Stored data:
:::

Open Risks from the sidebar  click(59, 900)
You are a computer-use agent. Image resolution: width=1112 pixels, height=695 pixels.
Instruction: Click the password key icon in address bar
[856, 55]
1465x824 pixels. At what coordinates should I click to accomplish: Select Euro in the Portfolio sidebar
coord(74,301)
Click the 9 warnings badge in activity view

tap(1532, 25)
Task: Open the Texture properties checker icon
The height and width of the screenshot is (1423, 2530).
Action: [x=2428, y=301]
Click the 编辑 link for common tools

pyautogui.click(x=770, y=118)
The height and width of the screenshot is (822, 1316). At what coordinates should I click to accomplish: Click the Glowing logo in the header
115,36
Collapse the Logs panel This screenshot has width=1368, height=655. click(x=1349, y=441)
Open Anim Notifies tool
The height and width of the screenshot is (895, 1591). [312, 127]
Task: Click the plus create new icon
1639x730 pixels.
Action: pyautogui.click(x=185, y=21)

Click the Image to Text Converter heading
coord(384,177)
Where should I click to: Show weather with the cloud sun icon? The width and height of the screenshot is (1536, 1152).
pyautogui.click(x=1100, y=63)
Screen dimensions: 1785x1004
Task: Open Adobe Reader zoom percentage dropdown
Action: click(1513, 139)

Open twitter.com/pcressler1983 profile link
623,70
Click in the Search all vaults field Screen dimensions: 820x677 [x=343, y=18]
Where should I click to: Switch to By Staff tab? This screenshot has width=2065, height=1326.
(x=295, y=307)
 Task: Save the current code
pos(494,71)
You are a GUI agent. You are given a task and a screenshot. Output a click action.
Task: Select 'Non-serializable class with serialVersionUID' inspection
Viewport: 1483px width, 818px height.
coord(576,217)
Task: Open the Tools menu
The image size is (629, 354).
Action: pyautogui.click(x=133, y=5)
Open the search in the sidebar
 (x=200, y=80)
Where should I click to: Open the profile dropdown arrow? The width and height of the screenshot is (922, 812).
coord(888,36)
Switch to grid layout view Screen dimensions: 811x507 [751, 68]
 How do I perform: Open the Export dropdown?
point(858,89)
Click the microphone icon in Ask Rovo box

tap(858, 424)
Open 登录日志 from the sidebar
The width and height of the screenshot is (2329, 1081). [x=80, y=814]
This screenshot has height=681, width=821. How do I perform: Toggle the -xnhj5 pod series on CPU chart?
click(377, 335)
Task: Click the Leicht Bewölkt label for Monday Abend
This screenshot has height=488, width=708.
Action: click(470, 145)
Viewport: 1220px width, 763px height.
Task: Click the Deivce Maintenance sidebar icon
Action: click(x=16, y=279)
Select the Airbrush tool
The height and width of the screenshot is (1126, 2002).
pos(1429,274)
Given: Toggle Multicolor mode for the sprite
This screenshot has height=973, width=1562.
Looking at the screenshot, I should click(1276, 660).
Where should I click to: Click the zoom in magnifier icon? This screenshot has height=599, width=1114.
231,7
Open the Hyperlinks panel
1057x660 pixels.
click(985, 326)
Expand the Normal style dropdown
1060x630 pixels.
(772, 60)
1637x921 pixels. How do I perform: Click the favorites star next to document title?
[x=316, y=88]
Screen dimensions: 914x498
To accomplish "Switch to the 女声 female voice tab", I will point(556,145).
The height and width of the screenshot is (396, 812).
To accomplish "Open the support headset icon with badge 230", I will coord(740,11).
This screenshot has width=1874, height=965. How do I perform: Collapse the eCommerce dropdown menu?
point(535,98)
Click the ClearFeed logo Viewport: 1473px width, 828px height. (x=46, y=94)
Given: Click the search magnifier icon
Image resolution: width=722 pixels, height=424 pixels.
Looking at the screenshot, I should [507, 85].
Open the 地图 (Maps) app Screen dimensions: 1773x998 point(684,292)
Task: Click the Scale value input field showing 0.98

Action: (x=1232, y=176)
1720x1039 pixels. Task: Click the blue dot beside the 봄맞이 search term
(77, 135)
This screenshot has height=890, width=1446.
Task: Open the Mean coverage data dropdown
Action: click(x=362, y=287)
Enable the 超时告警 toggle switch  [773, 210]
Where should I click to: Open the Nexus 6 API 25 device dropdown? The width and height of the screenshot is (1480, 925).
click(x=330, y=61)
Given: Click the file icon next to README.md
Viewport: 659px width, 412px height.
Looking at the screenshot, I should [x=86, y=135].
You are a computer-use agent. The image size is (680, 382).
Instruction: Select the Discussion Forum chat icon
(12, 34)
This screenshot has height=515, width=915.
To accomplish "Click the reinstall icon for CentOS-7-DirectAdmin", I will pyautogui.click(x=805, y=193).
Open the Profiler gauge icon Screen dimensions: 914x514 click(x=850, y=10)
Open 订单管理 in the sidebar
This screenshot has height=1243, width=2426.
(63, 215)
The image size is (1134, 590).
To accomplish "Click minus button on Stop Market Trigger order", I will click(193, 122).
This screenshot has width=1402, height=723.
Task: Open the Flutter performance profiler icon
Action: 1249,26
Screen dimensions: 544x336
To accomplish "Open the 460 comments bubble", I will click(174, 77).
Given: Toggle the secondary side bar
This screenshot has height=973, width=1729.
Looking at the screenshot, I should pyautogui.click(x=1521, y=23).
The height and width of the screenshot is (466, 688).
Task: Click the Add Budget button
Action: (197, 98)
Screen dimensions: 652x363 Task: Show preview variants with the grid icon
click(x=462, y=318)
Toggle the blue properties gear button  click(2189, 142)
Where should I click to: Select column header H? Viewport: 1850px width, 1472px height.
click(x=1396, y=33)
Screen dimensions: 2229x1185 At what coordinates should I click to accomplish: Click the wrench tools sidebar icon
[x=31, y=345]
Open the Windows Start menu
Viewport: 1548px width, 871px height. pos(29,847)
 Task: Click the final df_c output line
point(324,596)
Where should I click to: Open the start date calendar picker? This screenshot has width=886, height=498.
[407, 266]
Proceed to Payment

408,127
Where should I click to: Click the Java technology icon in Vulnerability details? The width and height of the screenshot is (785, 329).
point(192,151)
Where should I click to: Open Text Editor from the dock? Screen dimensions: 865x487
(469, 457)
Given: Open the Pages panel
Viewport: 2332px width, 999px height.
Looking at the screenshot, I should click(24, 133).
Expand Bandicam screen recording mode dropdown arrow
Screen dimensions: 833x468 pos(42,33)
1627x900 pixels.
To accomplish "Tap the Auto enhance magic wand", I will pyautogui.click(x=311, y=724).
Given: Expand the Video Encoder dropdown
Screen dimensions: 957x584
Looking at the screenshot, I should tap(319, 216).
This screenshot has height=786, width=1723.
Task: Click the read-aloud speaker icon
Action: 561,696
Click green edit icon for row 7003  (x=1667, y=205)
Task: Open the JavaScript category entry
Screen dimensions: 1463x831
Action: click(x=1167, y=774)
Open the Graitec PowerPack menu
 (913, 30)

:::

§ **PROBLEM TO SOLVE**: Copy each line above that contains the string "panel".

§ **REPLY TO THE TASK**:
Collapse the Logs panel This screenshot has width=1368, height=655. click(x=1349, y=441)
Open the Hyperlinks panel
Given: Open the Pages panel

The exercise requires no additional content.